> [Exercise]
Please report every line in the entries that contains the string "will".

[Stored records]
▽
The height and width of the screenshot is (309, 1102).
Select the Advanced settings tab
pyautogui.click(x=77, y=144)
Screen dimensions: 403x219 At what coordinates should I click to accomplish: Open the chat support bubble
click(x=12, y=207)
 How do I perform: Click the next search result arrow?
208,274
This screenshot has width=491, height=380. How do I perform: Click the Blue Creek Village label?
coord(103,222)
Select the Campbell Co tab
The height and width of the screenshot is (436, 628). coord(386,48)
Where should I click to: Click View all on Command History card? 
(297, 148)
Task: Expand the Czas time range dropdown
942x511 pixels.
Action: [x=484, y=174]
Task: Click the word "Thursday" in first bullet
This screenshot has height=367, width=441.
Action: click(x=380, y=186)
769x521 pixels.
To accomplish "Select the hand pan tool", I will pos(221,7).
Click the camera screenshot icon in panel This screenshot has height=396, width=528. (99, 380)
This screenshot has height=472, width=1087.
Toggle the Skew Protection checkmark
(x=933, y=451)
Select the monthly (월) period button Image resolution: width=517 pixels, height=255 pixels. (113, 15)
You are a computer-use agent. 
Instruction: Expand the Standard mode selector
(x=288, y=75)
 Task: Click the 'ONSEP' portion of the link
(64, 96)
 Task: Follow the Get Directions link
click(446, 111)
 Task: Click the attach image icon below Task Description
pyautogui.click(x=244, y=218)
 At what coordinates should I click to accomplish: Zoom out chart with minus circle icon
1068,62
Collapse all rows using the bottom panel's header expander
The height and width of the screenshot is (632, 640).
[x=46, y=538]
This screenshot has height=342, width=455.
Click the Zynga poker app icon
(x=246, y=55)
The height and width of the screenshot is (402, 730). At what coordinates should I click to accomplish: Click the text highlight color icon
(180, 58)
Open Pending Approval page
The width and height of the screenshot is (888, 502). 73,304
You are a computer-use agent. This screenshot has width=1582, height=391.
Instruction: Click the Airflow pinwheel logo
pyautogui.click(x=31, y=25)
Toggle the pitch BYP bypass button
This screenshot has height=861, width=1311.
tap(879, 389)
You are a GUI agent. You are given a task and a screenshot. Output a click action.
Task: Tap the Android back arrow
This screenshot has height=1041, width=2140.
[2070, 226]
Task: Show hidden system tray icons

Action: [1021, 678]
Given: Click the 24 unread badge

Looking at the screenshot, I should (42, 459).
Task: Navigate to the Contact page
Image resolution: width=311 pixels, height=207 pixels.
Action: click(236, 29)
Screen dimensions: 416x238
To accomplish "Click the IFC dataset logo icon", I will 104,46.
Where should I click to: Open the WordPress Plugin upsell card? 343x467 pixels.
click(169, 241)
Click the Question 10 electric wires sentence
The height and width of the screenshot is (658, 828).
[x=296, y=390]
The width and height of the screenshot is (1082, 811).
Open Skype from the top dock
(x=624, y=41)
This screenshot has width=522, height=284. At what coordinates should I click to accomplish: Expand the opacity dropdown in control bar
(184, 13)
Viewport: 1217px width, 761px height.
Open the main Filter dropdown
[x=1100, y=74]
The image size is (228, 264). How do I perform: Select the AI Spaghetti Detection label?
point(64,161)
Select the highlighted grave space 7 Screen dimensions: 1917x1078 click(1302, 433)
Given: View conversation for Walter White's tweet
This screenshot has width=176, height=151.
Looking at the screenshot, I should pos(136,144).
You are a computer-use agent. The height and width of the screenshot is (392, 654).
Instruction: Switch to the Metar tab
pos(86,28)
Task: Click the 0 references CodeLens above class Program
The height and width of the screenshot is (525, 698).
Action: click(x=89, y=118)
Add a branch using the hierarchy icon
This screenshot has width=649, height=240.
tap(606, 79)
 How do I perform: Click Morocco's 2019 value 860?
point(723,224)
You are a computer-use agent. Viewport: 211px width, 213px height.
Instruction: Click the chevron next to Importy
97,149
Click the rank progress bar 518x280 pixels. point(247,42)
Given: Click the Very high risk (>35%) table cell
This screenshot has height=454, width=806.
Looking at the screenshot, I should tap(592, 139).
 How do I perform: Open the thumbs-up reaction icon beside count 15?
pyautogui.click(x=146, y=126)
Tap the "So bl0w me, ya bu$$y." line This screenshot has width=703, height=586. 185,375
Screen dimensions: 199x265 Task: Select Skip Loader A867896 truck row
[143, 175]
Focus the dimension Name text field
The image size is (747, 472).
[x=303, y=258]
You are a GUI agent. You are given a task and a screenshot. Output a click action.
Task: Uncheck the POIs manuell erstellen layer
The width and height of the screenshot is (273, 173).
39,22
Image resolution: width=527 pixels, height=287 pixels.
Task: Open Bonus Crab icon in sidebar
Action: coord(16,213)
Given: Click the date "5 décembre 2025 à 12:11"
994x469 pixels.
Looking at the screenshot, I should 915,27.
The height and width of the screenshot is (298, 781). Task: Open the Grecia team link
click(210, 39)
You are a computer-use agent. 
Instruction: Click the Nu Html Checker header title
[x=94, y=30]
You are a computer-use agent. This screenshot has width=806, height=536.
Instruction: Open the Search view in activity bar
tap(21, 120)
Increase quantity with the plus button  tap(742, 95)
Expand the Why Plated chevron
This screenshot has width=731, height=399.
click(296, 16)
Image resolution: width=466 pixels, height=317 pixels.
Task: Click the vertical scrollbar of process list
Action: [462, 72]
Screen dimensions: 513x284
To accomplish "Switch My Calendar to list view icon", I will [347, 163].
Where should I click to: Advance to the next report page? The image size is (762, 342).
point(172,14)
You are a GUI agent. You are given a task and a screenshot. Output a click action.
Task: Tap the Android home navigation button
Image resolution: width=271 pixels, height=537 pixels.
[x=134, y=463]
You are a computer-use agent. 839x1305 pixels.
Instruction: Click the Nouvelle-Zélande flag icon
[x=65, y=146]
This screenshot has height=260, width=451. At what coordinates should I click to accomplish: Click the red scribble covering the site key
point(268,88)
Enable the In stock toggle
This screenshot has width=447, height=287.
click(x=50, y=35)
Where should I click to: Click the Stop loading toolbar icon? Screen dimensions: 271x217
△
> [Problem solution]
To accomplish "Select the hand pan tool", I will pos(221,7).
To accomplish "Click the IFC dataset logo icon", I will 104,46.
To accomplish "Switch My Calendar to list view icon", I will [347, 163].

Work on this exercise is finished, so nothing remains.